Rightly or wrongly, the Bahamian people, and, equally as important, members of the FNM, decided that he was a bust as prime minister and sent him out to pasture!
All of this retelling of history is to say to any who may be aggrieved and anxious, let sleeping dogs lie and stop trying to raise the dead!
Ingraham’s era, as declared by Dr. Minnis himself, is over.

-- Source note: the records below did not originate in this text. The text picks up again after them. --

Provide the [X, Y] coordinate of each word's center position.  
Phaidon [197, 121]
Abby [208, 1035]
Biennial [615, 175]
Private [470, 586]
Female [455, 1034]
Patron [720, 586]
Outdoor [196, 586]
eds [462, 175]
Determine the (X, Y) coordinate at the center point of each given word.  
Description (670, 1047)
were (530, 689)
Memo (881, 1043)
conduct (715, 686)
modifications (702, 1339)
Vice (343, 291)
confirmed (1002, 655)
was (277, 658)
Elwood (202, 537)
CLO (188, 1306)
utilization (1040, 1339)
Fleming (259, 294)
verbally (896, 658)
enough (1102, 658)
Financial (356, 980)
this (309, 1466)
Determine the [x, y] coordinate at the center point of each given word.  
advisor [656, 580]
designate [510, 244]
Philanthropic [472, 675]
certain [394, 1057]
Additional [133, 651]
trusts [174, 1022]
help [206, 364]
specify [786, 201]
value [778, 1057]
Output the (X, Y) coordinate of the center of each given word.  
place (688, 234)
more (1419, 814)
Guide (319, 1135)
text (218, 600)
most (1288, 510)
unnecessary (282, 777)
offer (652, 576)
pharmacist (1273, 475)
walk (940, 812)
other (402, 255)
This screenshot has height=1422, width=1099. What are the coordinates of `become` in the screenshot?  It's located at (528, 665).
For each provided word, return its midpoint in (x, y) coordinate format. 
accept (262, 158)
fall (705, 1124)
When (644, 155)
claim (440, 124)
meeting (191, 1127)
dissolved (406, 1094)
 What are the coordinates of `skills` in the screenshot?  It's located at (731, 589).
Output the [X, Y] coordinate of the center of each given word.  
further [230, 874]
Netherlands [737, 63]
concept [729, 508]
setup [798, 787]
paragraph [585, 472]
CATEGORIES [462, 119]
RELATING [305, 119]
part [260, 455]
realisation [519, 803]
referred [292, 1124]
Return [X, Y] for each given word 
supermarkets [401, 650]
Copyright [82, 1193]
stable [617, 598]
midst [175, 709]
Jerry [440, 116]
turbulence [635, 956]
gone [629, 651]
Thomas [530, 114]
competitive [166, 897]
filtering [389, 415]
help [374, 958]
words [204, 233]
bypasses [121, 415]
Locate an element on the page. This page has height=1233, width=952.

So is the Minnis era.
To emphasize that point, close to 180,000 decided Minnis was not the man!
That number includes the 66,407 who voted for the PLP and the 30,000-plus Bahamians who decided to stay home, most of them die-hard FNMs, the largest drop-off in Bahamian voting history!
They were confirming Ingraham’s words about Sir Lynden all those many years ago: “Y’all think only one woman could born a prime minister, ay?”
Since that debacle in September 2021, Michael Pintard, duly elected by his party, has done yeoman’s work, first repairing a fractured party almost destroyed by Minnis, then with his team, holding this runaway, photo-op government of Brave Davis to account for its profligate, law-breaking, globetrotting, spendthrift ways.
Pintard is not a blowhard who believes he should throw hand grenades in the Parliament, then slink out like a wounded cur after they explode.
Instead, he has offered to help this clueless government with suggestions on any number of issues, from crime to the economy, all of which have been rejected by the PLP.
We expect soon to hear from Pintard on his plan for the engineering of a new Bahamas that the public can see, understand and believe.
In the meantime, we are not going to join anyone or let go unchallenged efforts to cannibalize our leader and our party.
There is indeed lots of work left to do and all FNMs and Bahamians of goodwill are welcome to come aboard.